╭─ DATASET EXCERPTS

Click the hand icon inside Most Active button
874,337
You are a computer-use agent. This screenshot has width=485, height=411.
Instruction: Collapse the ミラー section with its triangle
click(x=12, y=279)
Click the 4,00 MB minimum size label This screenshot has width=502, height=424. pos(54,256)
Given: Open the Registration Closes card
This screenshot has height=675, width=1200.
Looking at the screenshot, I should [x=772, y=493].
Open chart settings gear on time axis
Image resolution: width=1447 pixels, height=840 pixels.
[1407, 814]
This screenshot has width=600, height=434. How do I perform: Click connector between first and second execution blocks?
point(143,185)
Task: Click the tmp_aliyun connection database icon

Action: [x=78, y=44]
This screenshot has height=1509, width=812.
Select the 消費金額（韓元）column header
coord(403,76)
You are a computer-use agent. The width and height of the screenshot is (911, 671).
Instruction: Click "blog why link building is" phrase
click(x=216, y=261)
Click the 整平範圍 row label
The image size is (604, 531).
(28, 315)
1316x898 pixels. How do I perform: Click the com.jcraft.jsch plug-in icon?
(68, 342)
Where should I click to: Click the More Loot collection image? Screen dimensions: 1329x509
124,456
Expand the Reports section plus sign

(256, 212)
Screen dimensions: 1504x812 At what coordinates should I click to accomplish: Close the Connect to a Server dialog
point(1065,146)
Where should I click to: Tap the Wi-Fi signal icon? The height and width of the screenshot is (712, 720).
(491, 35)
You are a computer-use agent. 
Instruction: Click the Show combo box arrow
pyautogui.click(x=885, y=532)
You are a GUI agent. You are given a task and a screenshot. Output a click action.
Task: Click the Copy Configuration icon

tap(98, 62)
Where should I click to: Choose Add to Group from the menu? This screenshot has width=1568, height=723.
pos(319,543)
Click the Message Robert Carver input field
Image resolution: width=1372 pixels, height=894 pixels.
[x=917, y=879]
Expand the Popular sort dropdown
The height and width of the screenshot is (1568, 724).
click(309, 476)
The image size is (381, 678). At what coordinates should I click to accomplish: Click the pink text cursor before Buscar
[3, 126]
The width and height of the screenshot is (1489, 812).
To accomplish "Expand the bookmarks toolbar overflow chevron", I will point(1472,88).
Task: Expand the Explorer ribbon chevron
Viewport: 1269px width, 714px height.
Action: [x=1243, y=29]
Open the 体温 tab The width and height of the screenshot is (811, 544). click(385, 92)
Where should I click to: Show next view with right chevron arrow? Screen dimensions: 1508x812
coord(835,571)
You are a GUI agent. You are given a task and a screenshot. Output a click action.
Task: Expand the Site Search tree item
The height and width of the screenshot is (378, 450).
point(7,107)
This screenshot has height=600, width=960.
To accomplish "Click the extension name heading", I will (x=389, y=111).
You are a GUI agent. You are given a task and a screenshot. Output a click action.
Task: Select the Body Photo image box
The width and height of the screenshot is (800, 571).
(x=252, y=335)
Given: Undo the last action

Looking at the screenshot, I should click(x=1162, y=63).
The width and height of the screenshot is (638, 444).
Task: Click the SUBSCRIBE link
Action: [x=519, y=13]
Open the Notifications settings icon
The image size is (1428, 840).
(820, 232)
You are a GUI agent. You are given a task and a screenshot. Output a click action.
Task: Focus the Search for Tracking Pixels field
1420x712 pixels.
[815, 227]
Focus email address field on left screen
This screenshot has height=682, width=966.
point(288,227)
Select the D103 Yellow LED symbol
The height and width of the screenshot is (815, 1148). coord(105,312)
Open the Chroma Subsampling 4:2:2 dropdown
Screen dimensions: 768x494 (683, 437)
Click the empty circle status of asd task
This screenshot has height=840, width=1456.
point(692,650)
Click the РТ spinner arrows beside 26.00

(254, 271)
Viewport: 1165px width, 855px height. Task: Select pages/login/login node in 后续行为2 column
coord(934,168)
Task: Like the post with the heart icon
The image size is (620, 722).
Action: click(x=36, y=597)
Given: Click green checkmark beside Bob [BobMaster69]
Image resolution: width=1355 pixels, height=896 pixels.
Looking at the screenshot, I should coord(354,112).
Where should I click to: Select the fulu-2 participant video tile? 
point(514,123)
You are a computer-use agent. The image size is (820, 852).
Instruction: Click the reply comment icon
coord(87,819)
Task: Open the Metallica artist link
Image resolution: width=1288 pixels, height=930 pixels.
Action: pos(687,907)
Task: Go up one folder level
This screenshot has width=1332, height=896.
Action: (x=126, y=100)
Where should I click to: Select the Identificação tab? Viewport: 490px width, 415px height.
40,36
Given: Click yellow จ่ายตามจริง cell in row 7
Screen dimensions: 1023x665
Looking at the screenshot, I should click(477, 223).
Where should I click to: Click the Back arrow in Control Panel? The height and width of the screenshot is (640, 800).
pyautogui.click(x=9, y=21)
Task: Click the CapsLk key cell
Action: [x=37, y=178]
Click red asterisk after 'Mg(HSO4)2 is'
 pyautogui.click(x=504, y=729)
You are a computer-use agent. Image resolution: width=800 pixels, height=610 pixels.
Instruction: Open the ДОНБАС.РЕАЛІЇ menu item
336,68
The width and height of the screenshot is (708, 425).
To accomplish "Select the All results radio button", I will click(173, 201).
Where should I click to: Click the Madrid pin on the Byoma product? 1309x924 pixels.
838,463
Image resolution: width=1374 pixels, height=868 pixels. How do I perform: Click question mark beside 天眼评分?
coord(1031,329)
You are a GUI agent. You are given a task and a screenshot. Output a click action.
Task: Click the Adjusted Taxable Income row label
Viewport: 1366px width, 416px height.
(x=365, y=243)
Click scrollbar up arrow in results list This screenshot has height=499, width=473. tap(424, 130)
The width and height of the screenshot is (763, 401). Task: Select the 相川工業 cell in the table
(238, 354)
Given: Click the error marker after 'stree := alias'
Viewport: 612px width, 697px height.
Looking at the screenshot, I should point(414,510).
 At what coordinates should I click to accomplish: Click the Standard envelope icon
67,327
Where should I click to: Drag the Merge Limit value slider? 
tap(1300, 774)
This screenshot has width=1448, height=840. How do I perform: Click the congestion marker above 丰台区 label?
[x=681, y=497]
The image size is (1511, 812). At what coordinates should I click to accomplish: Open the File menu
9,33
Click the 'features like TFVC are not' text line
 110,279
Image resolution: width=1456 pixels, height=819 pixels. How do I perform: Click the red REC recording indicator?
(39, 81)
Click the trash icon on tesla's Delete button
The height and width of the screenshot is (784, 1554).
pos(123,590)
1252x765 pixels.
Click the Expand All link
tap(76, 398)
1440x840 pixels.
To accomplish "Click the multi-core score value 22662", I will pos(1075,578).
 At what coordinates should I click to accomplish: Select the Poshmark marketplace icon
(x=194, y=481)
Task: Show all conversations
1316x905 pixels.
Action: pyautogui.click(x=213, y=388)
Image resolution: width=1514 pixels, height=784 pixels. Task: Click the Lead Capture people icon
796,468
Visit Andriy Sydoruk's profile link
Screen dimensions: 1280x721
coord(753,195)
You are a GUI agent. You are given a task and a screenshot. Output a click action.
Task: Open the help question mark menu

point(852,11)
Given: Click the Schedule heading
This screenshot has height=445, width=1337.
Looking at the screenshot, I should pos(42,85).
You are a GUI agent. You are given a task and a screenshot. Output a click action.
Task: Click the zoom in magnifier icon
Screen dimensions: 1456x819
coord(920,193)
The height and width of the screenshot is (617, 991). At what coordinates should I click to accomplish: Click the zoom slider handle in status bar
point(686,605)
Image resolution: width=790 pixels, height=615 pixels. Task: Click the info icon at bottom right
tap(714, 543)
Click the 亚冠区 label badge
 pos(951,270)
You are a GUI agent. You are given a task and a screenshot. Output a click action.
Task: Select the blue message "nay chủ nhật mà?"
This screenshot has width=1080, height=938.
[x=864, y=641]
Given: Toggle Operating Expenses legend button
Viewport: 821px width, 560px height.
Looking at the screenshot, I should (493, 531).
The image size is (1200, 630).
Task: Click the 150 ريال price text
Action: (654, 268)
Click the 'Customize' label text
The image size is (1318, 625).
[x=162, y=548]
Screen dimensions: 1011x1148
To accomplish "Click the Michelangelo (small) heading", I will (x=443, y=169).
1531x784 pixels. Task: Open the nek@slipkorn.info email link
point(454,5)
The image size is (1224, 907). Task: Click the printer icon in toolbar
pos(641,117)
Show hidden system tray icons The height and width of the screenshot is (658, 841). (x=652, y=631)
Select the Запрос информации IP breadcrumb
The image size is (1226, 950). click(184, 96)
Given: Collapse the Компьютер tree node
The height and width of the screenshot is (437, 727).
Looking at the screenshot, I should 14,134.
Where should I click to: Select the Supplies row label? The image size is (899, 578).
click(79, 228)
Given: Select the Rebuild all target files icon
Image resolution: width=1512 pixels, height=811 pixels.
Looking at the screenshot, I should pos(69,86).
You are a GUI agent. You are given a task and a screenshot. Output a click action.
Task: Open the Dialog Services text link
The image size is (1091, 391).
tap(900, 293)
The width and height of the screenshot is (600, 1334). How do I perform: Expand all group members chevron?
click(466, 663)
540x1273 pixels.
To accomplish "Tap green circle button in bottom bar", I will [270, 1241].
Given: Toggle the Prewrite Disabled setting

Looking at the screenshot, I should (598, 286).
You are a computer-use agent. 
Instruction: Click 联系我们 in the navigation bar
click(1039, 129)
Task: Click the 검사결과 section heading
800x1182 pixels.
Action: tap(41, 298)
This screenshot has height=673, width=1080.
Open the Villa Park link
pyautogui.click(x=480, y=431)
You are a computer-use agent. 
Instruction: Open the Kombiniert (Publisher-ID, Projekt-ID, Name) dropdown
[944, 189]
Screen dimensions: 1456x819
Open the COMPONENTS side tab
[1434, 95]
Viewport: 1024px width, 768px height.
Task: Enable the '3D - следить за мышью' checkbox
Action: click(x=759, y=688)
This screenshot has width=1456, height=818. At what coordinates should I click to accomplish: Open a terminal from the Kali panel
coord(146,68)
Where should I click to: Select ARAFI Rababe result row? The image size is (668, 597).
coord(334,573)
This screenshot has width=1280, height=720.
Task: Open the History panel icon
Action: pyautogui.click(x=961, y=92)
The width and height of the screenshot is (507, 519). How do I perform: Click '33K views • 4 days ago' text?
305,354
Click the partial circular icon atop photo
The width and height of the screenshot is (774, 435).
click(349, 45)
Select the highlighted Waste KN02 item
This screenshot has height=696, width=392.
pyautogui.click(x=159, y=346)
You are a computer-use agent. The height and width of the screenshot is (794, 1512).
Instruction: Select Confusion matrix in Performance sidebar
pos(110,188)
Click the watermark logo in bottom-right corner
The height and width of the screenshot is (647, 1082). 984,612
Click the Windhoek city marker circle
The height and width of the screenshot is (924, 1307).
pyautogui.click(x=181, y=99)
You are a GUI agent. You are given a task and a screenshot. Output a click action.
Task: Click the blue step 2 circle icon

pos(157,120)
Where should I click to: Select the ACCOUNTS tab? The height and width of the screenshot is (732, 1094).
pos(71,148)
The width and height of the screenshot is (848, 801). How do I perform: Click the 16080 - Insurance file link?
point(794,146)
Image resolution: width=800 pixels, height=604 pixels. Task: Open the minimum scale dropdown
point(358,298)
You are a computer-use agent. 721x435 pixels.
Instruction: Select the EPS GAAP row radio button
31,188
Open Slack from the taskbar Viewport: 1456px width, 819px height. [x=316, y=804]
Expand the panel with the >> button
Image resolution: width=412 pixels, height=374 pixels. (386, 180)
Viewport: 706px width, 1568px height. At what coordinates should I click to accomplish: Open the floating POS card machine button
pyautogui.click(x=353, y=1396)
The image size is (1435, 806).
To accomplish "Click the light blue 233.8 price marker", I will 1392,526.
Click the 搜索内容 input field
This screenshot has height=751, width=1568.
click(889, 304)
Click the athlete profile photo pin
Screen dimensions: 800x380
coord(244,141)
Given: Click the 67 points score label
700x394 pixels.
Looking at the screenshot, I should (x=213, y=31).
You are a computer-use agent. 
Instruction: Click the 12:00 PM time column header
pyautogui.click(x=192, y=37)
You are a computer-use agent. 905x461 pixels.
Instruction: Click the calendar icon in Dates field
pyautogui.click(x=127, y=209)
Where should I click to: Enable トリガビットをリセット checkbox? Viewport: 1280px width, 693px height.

╰─

REQUIRED WORK: Which lines in the records above contain the string "status", matching case exactly? Extract each of those lines in full.

EXPECTED ANSWER:
Click the empty circle status of asd task
The height and width of the screenshot is (617, 991). At what coordinates should I click to accomplish: Click the zoom slider handle in status bar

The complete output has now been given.